Zeno's Paradox 3.0: A Paradox of Change
Achilles and the Tortoise, or John Henry and the Large Language Models (LLMs)
Achilles, John Henry, and Sam A.
According to the original Zeno’s Paradoxes, motion and change are impossible. One illustration of the Paradox is the Story of Achilles and the Tortoise. This story is meant to provoke discussion around the continued improvement of ever larger LLMs.

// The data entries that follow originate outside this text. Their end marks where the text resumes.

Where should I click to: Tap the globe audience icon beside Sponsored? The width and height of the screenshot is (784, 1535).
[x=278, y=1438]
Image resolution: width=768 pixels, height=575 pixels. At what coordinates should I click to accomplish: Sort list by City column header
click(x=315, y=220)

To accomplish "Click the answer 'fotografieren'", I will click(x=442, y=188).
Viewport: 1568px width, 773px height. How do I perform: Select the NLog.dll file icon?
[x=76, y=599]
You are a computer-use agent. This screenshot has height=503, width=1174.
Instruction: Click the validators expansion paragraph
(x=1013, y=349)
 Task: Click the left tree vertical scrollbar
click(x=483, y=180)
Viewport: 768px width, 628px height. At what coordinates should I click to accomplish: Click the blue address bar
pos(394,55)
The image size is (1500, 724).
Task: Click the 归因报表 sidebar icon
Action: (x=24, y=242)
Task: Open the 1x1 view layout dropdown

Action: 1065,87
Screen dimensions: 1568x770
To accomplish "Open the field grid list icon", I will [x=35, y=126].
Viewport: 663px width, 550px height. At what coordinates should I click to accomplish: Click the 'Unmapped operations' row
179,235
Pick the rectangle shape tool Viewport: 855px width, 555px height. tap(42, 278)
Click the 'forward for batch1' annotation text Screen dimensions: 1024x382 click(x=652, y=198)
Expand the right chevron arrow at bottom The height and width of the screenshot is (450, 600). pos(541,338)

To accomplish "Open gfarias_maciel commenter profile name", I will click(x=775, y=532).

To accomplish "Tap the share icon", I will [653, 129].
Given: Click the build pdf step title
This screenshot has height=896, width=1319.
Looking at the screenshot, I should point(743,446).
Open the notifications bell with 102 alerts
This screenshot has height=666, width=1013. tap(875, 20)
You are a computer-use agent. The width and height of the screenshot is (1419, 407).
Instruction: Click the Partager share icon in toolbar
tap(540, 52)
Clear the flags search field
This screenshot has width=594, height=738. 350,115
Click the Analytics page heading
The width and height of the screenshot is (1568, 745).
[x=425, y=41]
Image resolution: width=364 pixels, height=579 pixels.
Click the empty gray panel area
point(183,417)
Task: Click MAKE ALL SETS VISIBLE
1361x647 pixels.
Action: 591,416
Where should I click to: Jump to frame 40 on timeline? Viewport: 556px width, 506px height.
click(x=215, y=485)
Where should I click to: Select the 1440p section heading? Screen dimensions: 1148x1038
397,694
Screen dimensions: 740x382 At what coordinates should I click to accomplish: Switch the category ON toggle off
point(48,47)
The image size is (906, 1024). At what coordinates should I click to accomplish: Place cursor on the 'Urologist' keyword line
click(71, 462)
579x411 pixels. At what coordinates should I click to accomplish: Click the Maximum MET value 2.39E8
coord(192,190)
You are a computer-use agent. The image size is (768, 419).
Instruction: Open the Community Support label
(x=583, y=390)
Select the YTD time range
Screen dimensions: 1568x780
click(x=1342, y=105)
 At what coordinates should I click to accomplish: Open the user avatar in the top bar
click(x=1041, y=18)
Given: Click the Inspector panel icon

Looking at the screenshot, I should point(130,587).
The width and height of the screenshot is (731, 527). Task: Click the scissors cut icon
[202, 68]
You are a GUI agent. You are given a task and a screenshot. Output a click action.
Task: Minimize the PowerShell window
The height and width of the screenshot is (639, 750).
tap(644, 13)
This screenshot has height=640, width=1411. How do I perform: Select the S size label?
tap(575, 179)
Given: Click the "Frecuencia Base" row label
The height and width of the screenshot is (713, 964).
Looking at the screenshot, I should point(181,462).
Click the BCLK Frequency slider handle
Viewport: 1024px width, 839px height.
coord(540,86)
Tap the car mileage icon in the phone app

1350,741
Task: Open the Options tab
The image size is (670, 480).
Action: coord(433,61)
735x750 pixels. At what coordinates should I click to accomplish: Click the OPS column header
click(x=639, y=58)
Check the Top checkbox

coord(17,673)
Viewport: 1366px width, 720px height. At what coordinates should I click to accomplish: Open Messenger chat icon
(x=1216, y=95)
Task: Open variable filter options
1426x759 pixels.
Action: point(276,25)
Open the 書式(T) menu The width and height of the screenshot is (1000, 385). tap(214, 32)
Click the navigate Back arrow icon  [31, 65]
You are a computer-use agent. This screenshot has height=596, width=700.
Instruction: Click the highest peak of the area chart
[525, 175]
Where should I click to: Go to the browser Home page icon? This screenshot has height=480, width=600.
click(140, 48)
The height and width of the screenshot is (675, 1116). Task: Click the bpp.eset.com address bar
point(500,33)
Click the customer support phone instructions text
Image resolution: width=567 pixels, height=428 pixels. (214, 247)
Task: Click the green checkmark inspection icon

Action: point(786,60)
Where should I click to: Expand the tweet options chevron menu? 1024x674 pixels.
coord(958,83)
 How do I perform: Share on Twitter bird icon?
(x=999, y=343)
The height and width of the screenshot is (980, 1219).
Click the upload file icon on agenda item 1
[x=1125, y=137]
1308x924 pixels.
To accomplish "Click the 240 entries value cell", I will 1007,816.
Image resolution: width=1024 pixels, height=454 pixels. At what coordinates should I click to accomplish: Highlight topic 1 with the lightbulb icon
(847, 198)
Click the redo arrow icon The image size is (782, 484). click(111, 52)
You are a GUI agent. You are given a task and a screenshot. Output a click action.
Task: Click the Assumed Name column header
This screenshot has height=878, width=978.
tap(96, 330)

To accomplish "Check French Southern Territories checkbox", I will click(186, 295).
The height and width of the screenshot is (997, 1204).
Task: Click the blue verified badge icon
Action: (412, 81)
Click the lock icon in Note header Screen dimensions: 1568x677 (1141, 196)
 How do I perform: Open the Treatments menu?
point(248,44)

Achilles and the Tortoise…
In “Achilles and the Tortoise,” the swift warrior Achilles—from Homer’s Greek epic The Illiad and other Greek mythology—competes in a race with a slow tortoise. Given a head start due to its disadvantage, the Tortoise starts the race ahead and always remains ahead. Before Achilles can reach the Tortoise, he must close half the distance to between himself and the Tortoise, and meanwhile the Tortoise as advanced a little further; before Achilles goes halfway he must go half that distance again; and so on infinitely. Since the distance can always be divided in half, it is said that Achilles will never reach the Tortoise, let alone pass it.
…with a twist
Let’s suppose that Achilles has received another blessing with a twist—like his immortality except for the heel—after giving the Tortoise a head start, Achilles can instantaneously teleport one pace ahead of the Tortoise after each step the Tortoise takes. But the twist is that Achilles is unable to take a step forward on his own (perhaps he has tendonitis). If the Tortoise is at n, then Achilles is always at n+1. When would Achilles cross the finish line? Supposing the Tortoise catches on to the trick: never. Why would the Tortoise continue the race once the outcome became clear?
John Henry and the Copycat Steam Engine
Instead of Achilles and a Tortoise, let’s now say that John Henry is facing off against a new Copycat Steam Engine. For every spike John Henry drives, the Cooycat Steam Engine drives five. It is clearly better than John Henry and easily builds a lead, but for some reason it stops when John Henry stops. When the Copycat Steam Engine seems defeated, John Henry wipes his brow, picks up his sledgehammer, and gets back to work. The Steam Engine resumes working and builds on its lead. When will the section of rail be completed? Perhaps never. Unlike the Tortoise, however, John Henry may still have another goal. Perhaps the Railroad pays John Henry not to drive railroad spikes for its own sake, but as “training data” to run the Copycat Steam Engine.
SPIN or Standstill?
On the one hand, according to OpenAI’s CEO, Sam Altman, “I think we're at the end of the era where it's going to be these, like, giant, giant models…We'll make them better in other ways.”
On the other hand, this recent paper has caused some observers to speculate that LLMs may be able to do Self-Play Fine-Tuning (SPIN) to improve themselves without additional human annotators.
On the third (robot?) hand, can an LLM train itself without amplifying its own hallucinations and self-data poison?
I had originally intended to title this post “Zeno’s Paradox 2.0,” but figured I’d Google it before publishing to see if anyone had already said it. I ended up with a very fitting quote from the aptly named N+1: “Zeno’s Paradox 2.0: delete your sentences as you read their approximations elsewhere.”